Some states that have tightened their voter identification laws are using workarounds to avoid voting problems for women whose names have changed because of marriage or divorce – even as opponents of the laws warn there is still potential to disqualify female voters. Voter ID laws are intensely controversial: the Justice Department is currently suing Texas and North Carolina to block their new, stricter laws, and lawsuits in Pennsylvania and Wisconsin have also prevented voter ID laws from being implemented. Legislators supporting voter ID laws say they are necessary to prevent voter fraud; opponents say laws requiring certain types of identification disproportionately affect minorities and the poor.

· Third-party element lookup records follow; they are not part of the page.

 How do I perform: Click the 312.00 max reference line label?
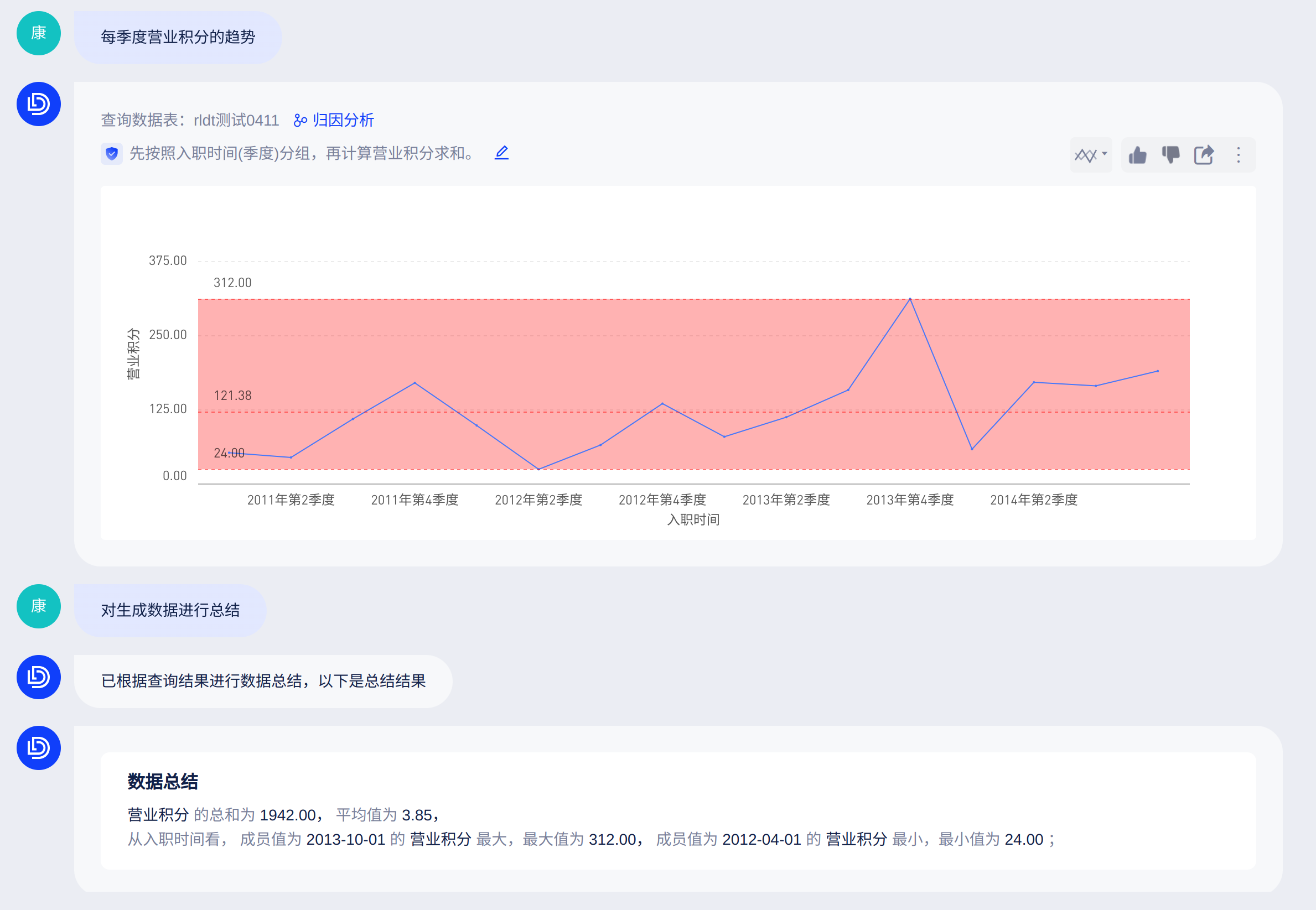(x=232, y=283)
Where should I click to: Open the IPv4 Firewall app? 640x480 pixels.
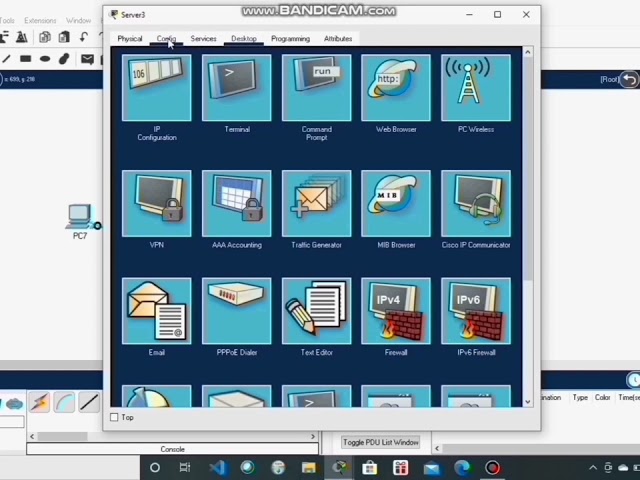[x=396, y=312]
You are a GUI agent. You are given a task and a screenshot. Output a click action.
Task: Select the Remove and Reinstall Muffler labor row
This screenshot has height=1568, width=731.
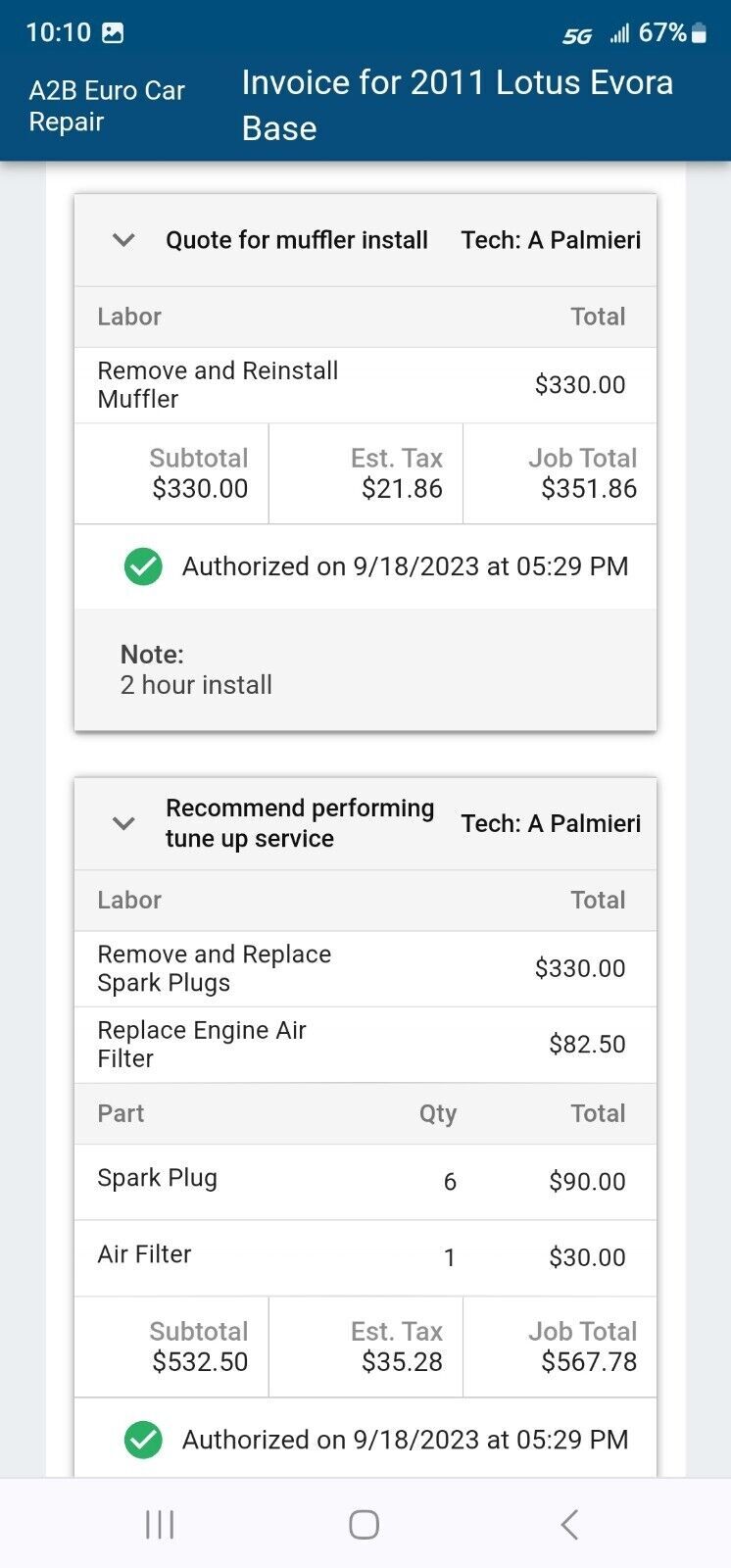(365, 385)
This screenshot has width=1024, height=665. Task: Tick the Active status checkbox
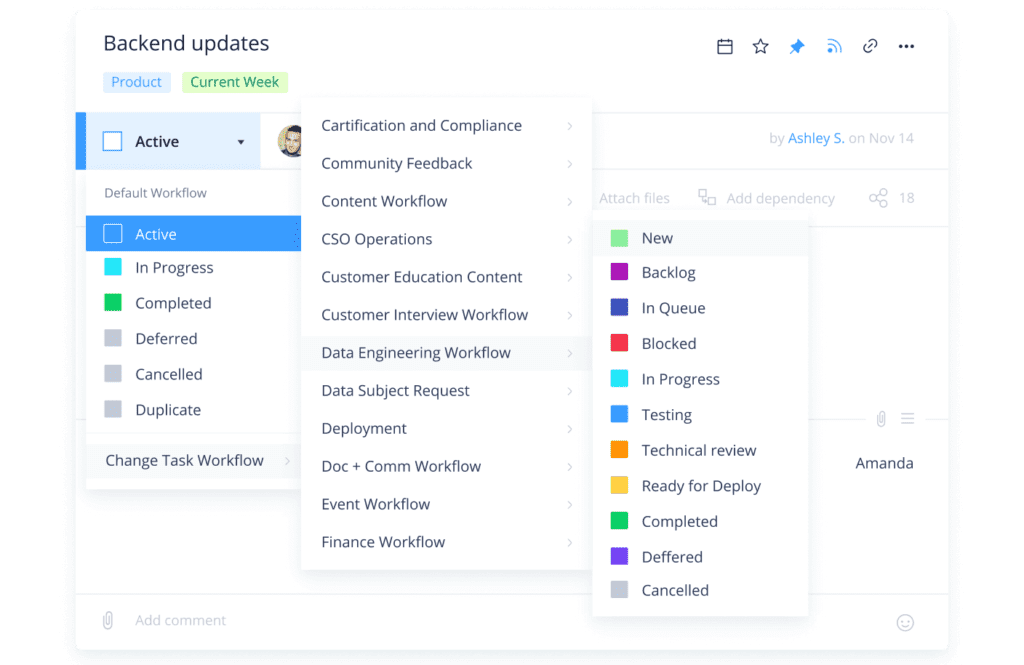coord(113,141)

They may also create problems for women who have changed their names after marriage or divorce, advocates say.
For example, Texas now requires a voter to show photo identification. If the name on the ID doesn’t match the name on voter rolls — for instance, if a woman’s name has changed because of marriage or divorce — the voter must sign an affidavit on the poll sheet asserting he or she is the same person.
One of those voters was state Sen. Wendy Davis, who gained national prominence in June for an 11-hour filibuster against a law restricting abortion. Davis, a Democrat who is now running for governor, opposed the voter ID law but got the affidavit procedure added as an amendment. On Monday, during the state’s early voting, Davis had to sign an affidavit while voting because her driver’s license includes her maiden name while her voter registration does not.